Subarrays With ‘K’ Distinct Values

We can generate all the subarrays of ‘ARR’ using two nested loops. In the outer loop, use a hash map to store the distinct values in the subarrays generated in the inner loop. If a subarray ‘[L, R]’ has more than ‘K’ distinct values, then all the subarrays ‘[L, R+1], [L, R+2], .., [L, N-1]’ will also have more than ‘K’ distinct values. So, we don’t need to check these subarrays.

Algorithm

• Set ‘COUNT = 0’. Use it to store the count of subarrays with ‘K’ distinct values.
• Run a loop where ‘L’ ranges from ‘0’ to ‘N - 1’:
  • Create a hash map ‘hashMap’ to store integers. Use it to store the distinct values in the subarrays starting at index ‘L’.
  • Run a loop where ‘R’ ranges from ‘L’ to ‘N-1’ to iterate through all subarrays starting from ‘L’:
    • Insert ‘ARR[R]’ into ‘hashMap’.
    • If ‘hashMap.size() == K’, then the subarray ‘[L, R]’ has ‘K’ distinct elements:
      • ‘COUNT += 1’. The subarray ‘[L, R]’ at most ‘K’ distinct values.
    • If ‘hashMap.size() > K’, then the subarray ‘[L, R]’ has more than ‘K’ distinct elements:
      • Break the loop/
• Return ‘COUNT’ as the answer.

To find subarrays with exactly k distinct integers, we can solve the problem of finding subarrays with less than or equal to k distinct integers first. Then, we subtract the result of count of subarrays with less than or equal to (k-1) distinct integers from the count of subarrays with less than or equal to (k) distinct integers to get the final solution.

Now to find subarrays with less than or equal to k distinct integers first.

Let’s say we have a subarray having indexes ‘[L, R]’ such that there are at most ‘K’ distinct values from ‘L’ to ‘R’, and ‘L’ is the smallest possible index. Then, all the ‘R - L + 1’ subarrays of the form ‘[L, R]’, [L+1, R], [L+2, R], …, [R, R]’ will also have at most ‘K’ distinct values. Thus, if we know the value ‘L’, we know the valid subarrays ending with index ‘R’. Use a hash map to store the ‘(Key, Value)’ pairs as ‘(Distinct values in ‘[L, R]’, The number of times they occur in ‘[L, R]’)’. The size of the hash map is equal to the number of ‘(Keys, Value)’ pairs having ‘Value > 0’. If at any point a ‘Value’ becomes zero, decrease the size of the hash map.

▶ _To be done_:
1/ From the passage on subarrays with K distinct values, return the text starting with "We can generate" and going on through "at index ‘L’.".
2/ According to the passage on subarrays with K distinct values, how is the count of subarrays with exactly k distinct integers obtained?

▶ _Material_:
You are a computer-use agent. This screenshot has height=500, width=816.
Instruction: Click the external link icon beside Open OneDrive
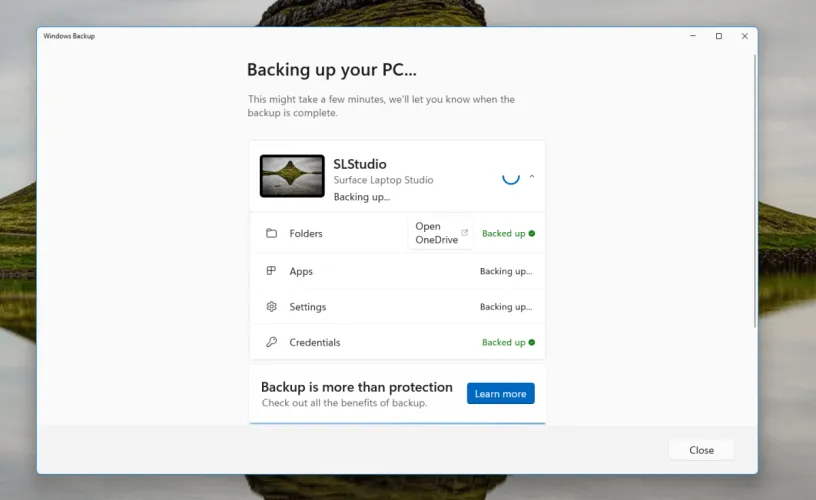tap(464, 233)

▶ _Solutions below_:
1/
We can generate all the subarrays of ‘ARR’ using two nested loops. In the outer loop, use a hash map to store the distinct values in the subarrays generated in the inner loop. If a subarray ‘[L, R]’ has more than ‘K’ distinct values, then all the subarrays ‘[L, R+1], [L, R+2], .., [L, N-1]’ will also have more than ‘K’ distinct values. So, we don’t need to check these subarrays.

Algorithm

• Set ‘COUNT = 0’. Use it to store the count of subarrays with ‘K’ distinct values.
• Run a loop where ‘L’ ranges from ‘0’ to ‘N - 1’:
  • Create a hash map ‘hashMap’ to store integers. Use it to store the distinct values in the subarrays starting at index ‘L’.

2/ The count of subarrays with at most (k-1) distinct integers is subtracted from the count of subarrays with at most k distinct integers.